Octopus: Embodied Vision-Language Programmer from Environmental Feedback (2310.08588v2)

Abstract: Large vision-LLMs (VLMs) have achieved substantial progress in multimodal perception and reasoning. When integrated into an embodied agent, existing embodied VLM works either output detailed action sequences at the manipulation level or only provide plans at an abstract level, leaving a gap between high-level planning and real-world manipulation. To bridge this gap, we introduce Octopus, an embodied vision-language programmer that uses executable code generation as a medium to connect planning and manipulation. Octopus is designed to 1) proficiently comprehend an agent's visual and textual task objectives, 2) formulate intricate action sequences, and 3) generate executable code. To facilitate Octopus model development, we introduce OctoVerse: a suite of environments tailored for benchmarking vision-based code generators on a wide spectrum of tasks, ranging from mundane daily chores in simulators to sophisticated interactions in complex video games such as Grand Theft Auto (GTA) and Minecraft. To train Octopus, we leverage GPT-4 to control an explorative agent that generates training data, i.e., action blueprints and corresponding executable code. We also collect feedback that enables an enhanced training scheme called Reinforcement Learning with Environmental Feedback (RLEF). Through a series of experiments, we demonstrate Octopus's functionality and present compelling results, showing that the proposed RLEF refines the agent's decision-making. By open-sourcing our simulation environments, dataset, and model architecture, we aspire to ignite further innovation and foster collaborative applications within the broader embodied AI community.

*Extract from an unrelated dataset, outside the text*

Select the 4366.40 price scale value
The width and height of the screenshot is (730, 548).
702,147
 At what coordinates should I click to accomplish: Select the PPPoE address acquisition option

Octopus: Embodied Vision-Language Programmer from Environmental Feedback

The paper introduces Octopus, an advanced embodied vision-language programmer designed to integrate vision and language capabilities to generate actionable plans and executable code. It aligns with the evolution of large vision-LLMs (VLMs) towards creating autonomous systems capable of nuanced multimodal perception and task execution. Octopus operates within an experimental ecosystem named OctoVerse, which includes simulation environments like OctoGibson and OctoGTA, permitting the model to learn across diverse task scenarios, from ordinary chores to complex interactions in video game environments.

Key Features and Architecture

The architecture of Octopus builds upon the Otter model, incorporating an MPT-7B language decoder and a CLIP VIT-L/14 vision encoder to effectively process and understand both visual and textual input modalities. The system employs architectural elements from the Flamingo model, including the Perceiver Resampler for images and Cross-Gated Attention modules, allowing it to leverage large models for multitasking, akin to human cognitive processes. Octopus’s ability to seamlessly integrate egocentric imagery with task-related textual objectives is central to its functionality in dynamic environments.

Training with Reinforcement Learning and Environmental Feedback

A major contribution is the introduction of Reinforcement Learning with Environmental Feedback (RLEF), which enhances the model’s decision-making and planning efficacy. GPT-4 is utilized within the OctoVerse to control an explorative agent, generating pairing data of “vision input + current state” leading to “next step plan + executable code.” The feedback mechanism is pivotal; it aggregates step-level judgments (successful or not) and task-level outcomes to refine learning. RLEF provides insights that fine-tune Octopus beyond initial supervised training, utilizing Proximal Policy Optimization (PPO) to improve policy model parameters aligned with environmental responses.

Robustness and Adaptability

When compared to baseline models such as CodeLLaMA and EmbodiedGPT, Octopus demonstrates superior task completion rates and adaptability, particularly in unseen environments. Its robust architecture allows it to generate both plans and executable code by accurately interpreting visual data in conjunction with textual instructions, a feature not widely seen in standalone LLMs. The paper highlights strong empirical performance, notably after RLEF fine-tuning, where Octopus successfully navigates tasks requiring nuanced reasoning, outperforming traditional task planning methods.

Implications and Future Directions

The embodiment of vision-LLMs like Octopus has significant implications for the development of autonomous systems capable of real-world task execution. By advancing both theoretical understanding and practical applications, Octopus potentially paves the way for improvements in fields such as robotics, autonomous vehicles, and advanced AR systems. Moving forward, addressing the nuances of integrating more sophisticated real-world environments and enhancing zero-shot learning capabilities will be critical. The open-sourcing of the Octopus model and associated datasets promises to catalyze further research and cross-collaboration within the AI community, promoting innovation in embodied AI and beyond.

In conclusion, Octopus represents a significant advance in embodied AI, skillfully leveraging vision-language integration and interactive learning from environmental feedback. Its demonstrated capabilities in diverse, dynamic contexts highlight its potential to redefine autonomous systems' planning and execution paradigms. Future work should focus on scalability and application diversity, ensuring a seamless transition from simulation environments to tangible real-world scenarios.